Segment Start: Records for the task

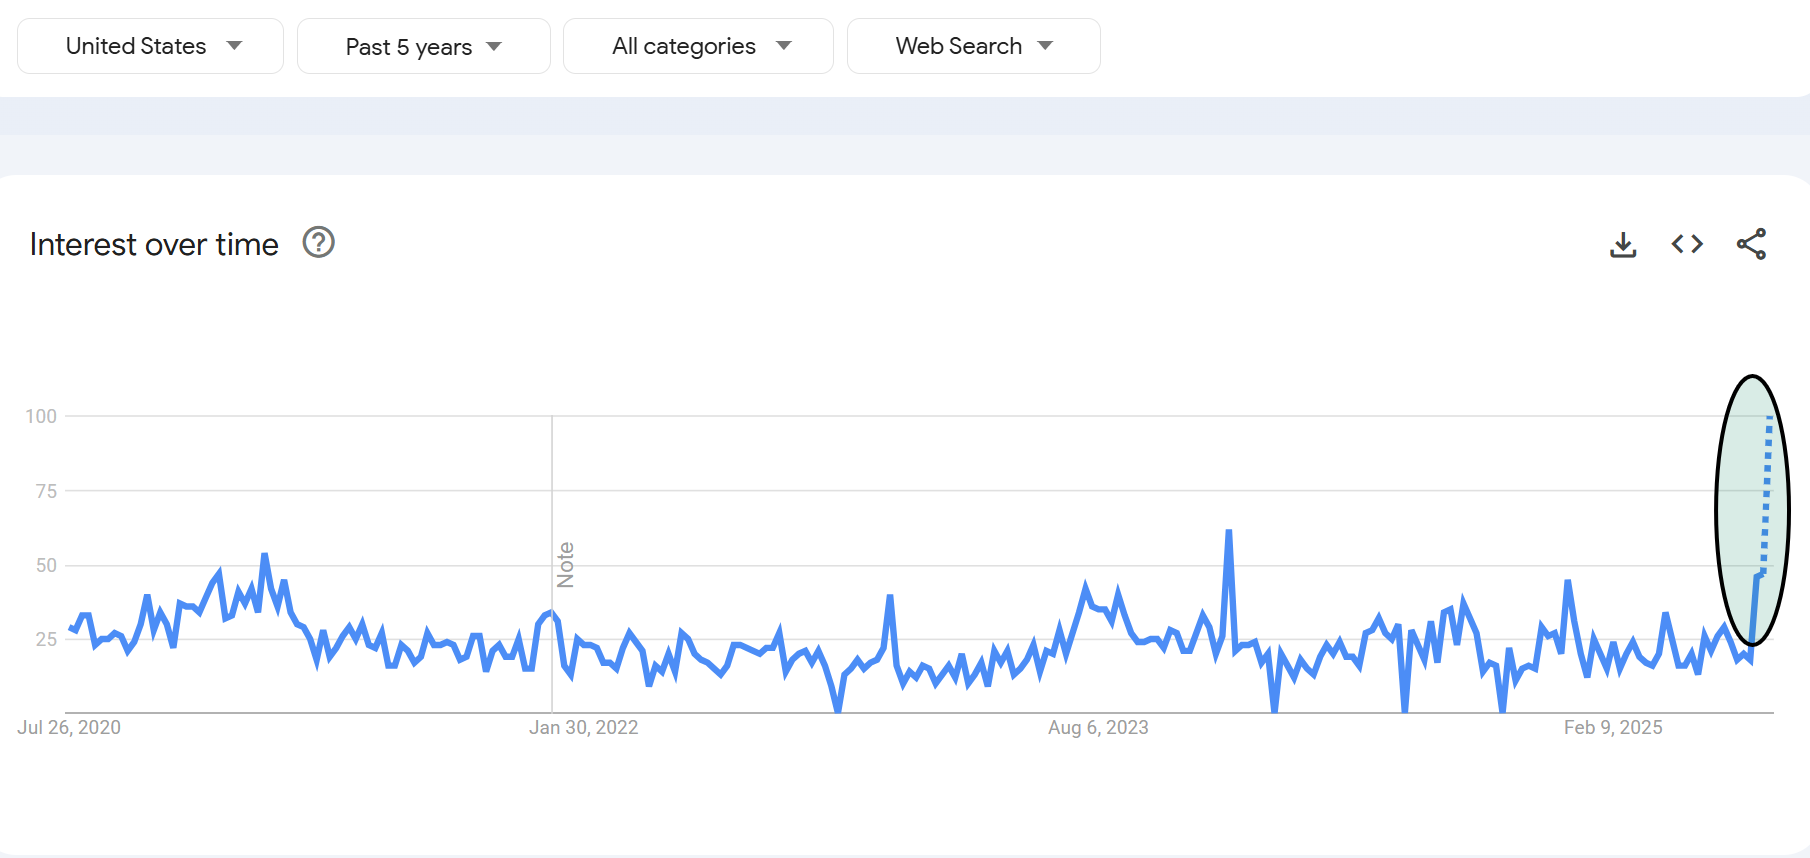Viewport: 1810px width, 858px height.
Task: Open the Web Search type dropdown
Action: coord(974,46)
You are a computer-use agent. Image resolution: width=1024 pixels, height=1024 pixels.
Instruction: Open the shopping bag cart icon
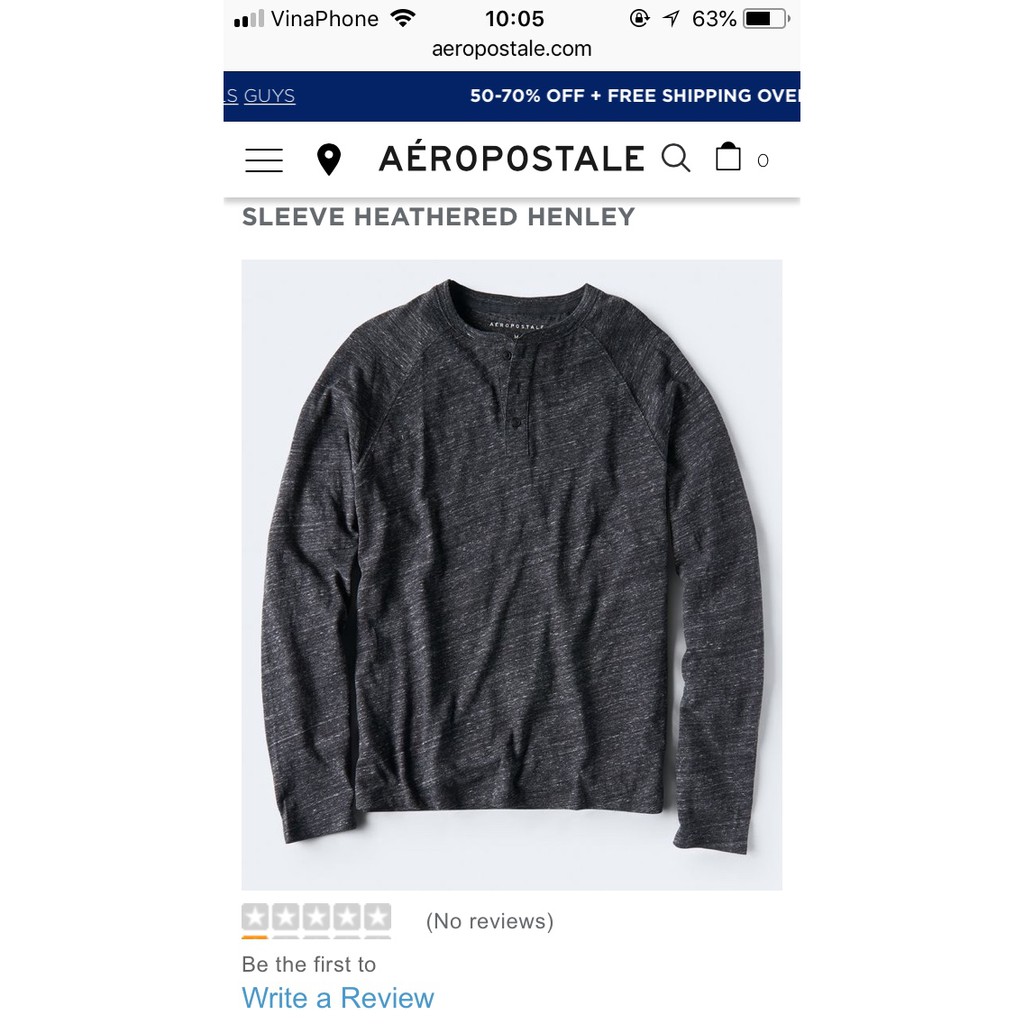pyautogui.click(x=728, y=157)
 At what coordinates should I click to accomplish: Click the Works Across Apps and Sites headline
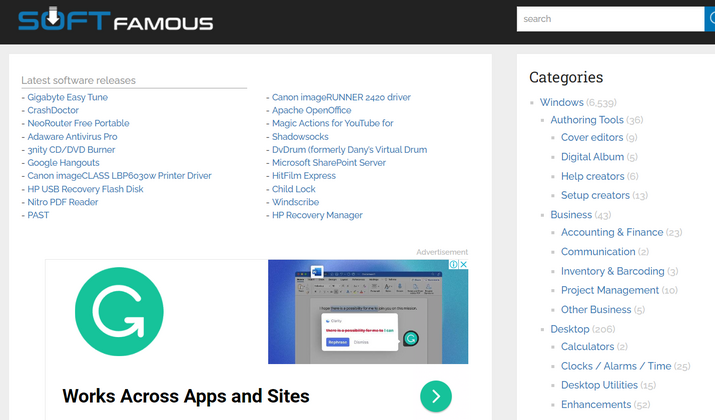[x=186, y=395]
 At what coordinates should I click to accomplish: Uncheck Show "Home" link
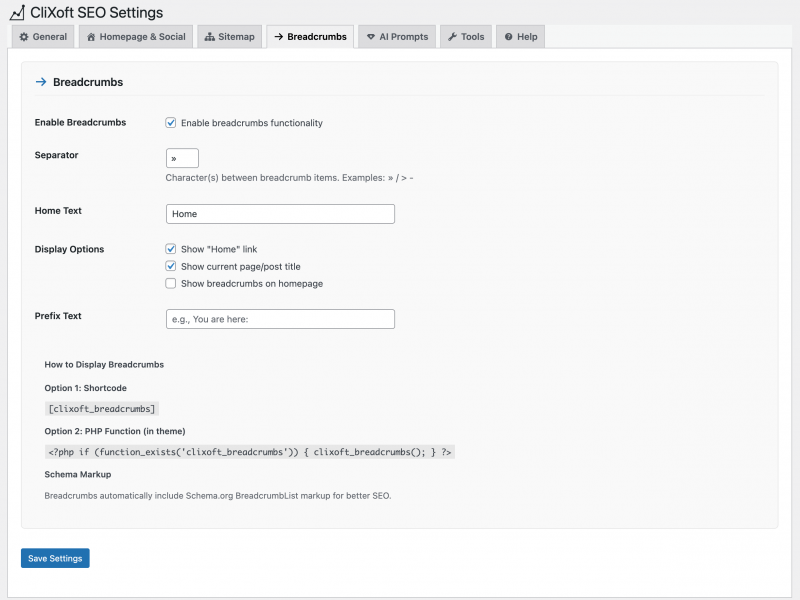(x=171, y=249)
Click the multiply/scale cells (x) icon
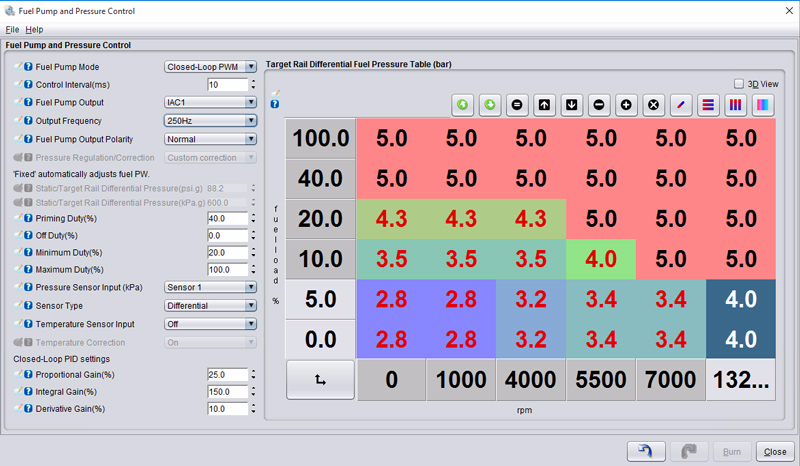Image resolution: width=800 pixels, height=466 pixels. click(653, 104)
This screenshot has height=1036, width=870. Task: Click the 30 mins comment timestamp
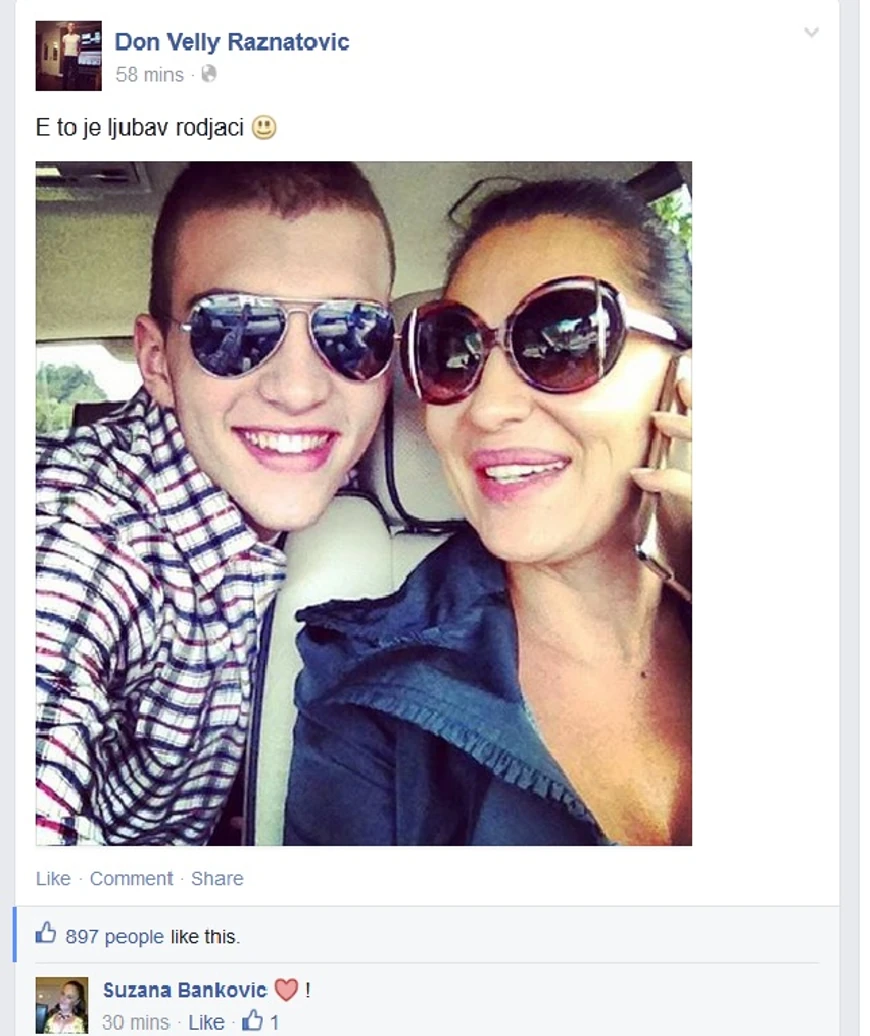click(x=135, y=1022)
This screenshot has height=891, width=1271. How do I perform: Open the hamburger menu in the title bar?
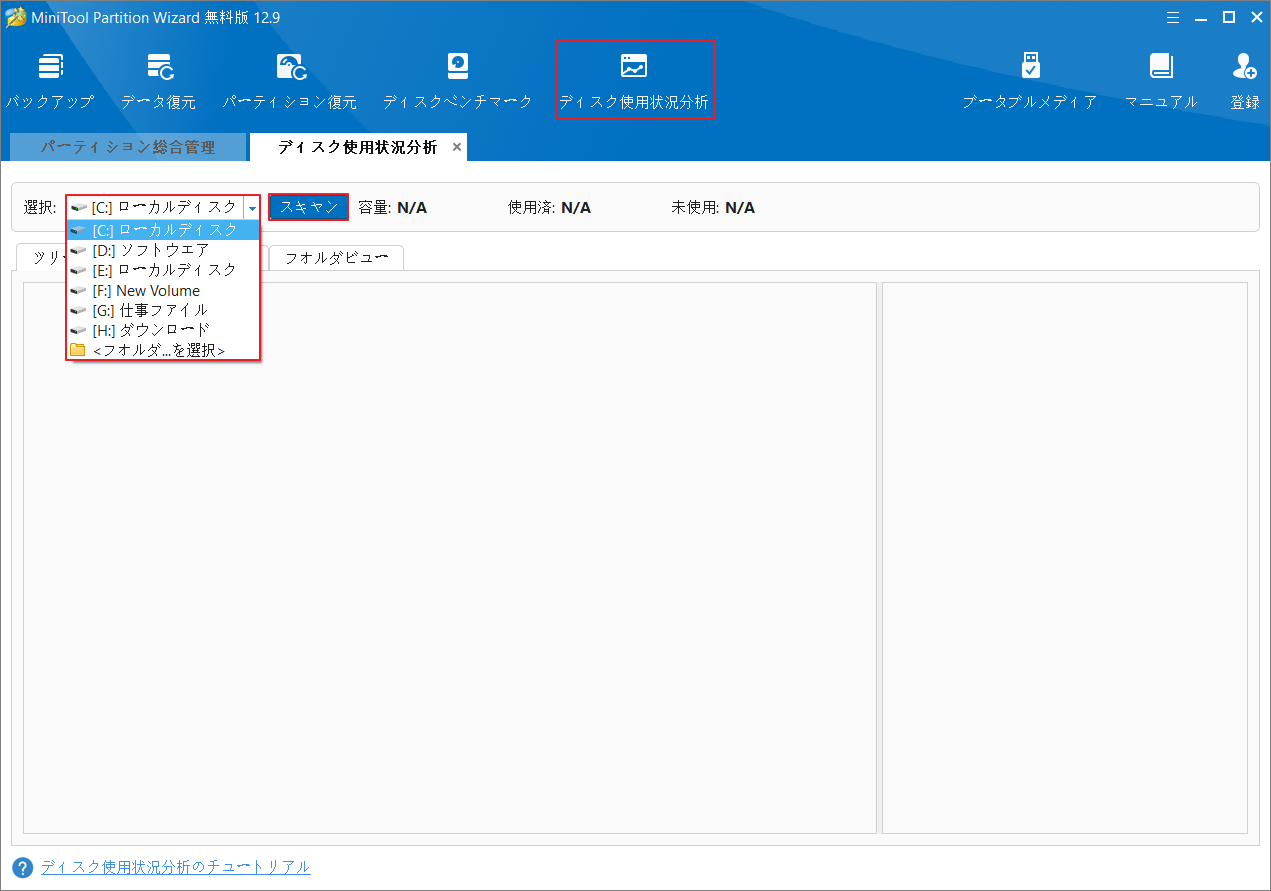[x=1172, y=17]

Segment End: Records for the task

* [Try it] Return, exactly and without extra lines, everything from the line with "This screenshot has height=1036, width=870." through the last line of the material above, both included. Pictures must be dropped.

* [Reply]
This screenshot has height=1036, width=870. Task: Click the 30 mins comment timestamp
click(x=135, y=1022)
This screenshot has height=891, width=1271. How do I perform: Open the hamburger menu in the title bar?
[x=1172, y=17]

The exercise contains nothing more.